## WORK ORDER
Starting at the first line of the data below, write out each line exactly until you reach the line containing "Open the help question mark icon", and include that line too.

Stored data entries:
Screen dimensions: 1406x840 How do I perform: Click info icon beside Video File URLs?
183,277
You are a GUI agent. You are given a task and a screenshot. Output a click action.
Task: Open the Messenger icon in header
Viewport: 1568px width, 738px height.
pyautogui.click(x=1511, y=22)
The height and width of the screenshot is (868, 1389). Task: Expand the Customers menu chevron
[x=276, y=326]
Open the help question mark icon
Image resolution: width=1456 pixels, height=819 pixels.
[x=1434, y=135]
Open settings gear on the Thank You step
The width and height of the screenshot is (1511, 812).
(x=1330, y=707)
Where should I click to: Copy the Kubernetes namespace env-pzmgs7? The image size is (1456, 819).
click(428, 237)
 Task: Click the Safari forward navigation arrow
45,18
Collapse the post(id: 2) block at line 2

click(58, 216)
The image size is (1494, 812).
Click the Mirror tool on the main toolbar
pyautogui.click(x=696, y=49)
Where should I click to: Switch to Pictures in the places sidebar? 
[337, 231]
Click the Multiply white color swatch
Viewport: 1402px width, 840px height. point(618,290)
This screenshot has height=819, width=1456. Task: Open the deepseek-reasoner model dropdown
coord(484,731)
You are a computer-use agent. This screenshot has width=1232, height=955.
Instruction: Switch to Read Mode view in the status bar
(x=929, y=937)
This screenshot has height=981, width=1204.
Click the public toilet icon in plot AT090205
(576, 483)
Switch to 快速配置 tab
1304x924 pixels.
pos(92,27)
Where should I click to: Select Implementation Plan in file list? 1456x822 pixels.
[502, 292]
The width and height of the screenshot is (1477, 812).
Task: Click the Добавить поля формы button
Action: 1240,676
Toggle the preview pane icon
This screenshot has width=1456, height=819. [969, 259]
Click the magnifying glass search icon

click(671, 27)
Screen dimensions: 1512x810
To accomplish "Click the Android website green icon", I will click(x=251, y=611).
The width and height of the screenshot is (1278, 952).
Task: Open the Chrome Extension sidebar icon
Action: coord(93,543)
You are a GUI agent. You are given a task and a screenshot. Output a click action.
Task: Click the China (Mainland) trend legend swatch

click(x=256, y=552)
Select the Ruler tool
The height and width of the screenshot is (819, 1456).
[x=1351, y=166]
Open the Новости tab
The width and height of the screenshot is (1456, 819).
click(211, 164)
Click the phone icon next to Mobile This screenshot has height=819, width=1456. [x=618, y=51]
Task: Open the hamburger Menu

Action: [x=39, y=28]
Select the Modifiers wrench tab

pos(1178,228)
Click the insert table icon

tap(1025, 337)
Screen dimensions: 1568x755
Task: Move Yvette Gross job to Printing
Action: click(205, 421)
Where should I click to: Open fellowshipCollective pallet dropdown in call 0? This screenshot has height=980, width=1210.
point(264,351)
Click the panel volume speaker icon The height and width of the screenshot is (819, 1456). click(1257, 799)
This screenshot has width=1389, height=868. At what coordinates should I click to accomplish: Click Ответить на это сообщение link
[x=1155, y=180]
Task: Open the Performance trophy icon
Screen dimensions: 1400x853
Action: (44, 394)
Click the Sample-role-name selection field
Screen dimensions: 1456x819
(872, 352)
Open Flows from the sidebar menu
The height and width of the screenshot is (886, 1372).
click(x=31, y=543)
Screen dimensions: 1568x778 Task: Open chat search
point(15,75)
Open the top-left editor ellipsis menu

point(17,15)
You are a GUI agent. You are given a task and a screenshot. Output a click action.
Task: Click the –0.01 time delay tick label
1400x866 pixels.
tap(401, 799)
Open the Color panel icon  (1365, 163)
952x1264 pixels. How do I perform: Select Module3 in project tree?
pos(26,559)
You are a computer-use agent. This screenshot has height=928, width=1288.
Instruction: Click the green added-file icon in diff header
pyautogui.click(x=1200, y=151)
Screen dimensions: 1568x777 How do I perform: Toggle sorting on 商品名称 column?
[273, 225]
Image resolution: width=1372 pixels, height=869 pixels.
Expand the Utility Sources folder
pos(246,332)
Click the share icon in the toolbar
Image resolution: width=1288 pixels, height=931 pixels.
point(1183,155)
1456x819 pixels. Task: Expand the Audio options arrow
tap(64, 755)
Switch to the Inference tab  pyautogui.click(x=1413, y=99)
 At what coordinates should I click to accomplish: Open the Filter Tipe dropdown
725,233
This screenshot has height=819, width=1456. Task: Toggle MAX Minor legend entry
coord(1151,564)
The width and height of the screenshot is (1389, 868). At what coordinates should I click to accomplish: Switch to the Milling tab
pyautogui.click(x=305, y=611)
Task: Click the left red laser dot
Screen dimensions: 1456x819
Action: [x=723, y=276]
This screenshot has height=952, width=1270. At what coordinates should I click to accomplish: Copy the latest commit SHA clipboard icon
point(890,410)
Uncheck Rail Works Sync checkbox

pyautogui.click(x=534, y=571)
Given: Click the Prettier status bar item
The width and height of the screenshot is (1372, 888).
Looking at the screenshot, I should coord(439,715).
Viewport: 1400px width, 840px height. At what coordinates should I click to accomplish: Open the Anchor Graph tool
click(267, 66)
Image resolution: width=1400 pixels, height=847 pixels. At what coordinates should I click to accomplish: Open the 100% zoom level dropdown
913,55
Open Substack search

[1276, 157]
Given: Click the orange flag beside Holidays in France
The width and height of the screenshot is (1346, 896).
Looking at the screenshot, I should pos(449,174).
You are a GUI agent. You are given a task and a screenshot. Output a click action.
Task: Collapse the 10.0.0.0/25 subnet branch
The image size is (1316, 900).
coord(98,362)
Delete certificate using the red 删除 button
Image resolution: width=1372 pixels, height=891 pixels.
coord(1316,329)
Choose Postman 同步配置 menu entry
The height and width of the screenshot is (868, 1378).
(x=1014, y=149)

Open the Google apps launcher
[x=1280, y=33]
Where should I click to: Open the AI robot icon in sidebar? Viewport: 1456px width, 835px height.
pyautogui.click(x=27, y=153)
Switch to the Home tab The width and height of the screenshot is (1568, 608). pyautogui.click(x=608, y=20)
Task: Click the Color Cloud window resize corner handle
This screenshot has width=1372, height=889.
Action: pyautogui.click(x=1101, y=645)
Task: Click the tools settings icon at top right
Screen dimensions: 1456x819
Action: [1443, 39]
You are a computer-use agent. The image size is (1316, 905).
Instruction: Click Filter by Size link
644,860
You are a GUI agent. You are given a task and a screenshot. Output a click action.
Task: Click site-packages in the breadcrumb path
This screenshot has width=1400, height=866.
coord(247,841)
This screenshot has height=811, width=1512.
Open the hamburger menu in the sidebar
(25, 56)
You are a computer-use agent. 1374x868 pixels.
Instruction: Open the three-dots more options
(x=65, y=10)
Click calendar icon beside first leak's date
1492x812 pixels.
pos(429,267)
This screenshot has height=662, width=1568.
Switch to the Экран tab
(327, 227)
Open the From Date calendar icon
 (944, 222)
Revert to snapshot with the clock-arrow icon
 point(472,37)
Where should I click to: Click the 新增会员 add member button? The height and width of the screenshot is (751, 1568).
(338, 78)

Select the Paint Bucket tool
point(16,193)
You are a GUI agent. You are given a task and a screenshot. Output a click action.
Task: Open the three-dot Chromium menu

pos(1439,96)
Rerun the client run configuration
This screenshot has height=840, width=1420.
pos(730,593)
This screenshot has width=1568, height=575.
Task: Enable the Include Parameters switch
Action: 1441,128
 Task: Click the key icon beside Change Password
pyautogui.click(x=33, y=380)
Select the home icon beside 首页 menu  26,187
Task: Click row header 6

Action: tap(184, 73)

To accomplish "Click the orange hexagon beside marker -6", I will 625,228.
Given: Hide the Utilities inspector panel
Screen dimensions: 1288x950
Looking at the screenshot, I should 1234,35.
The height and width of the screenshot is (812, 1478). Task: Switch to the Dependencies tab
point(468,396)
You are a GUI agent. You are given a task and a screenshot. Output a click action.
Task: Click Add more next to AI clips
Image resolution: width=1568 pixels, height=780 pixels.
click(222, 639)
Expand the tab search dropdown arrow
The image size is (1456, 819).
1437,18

## TASK RESPONSE
Screen dimensions: 1406x840 How do I perform: Click info icon beside Video File URLs?
183,277
You are a GUI agent. You are given a task and a screenshot. Output a click action.
Task: Open the Messenger icon in header
Viewport: 1568px width, 738px height.
pyautogui.click(x=1511, y=22)
The height and width of the screenshot is (868, 1389). Task: Expand the Customers menu chevron
[x=276, y=326]
Open the help question mark icon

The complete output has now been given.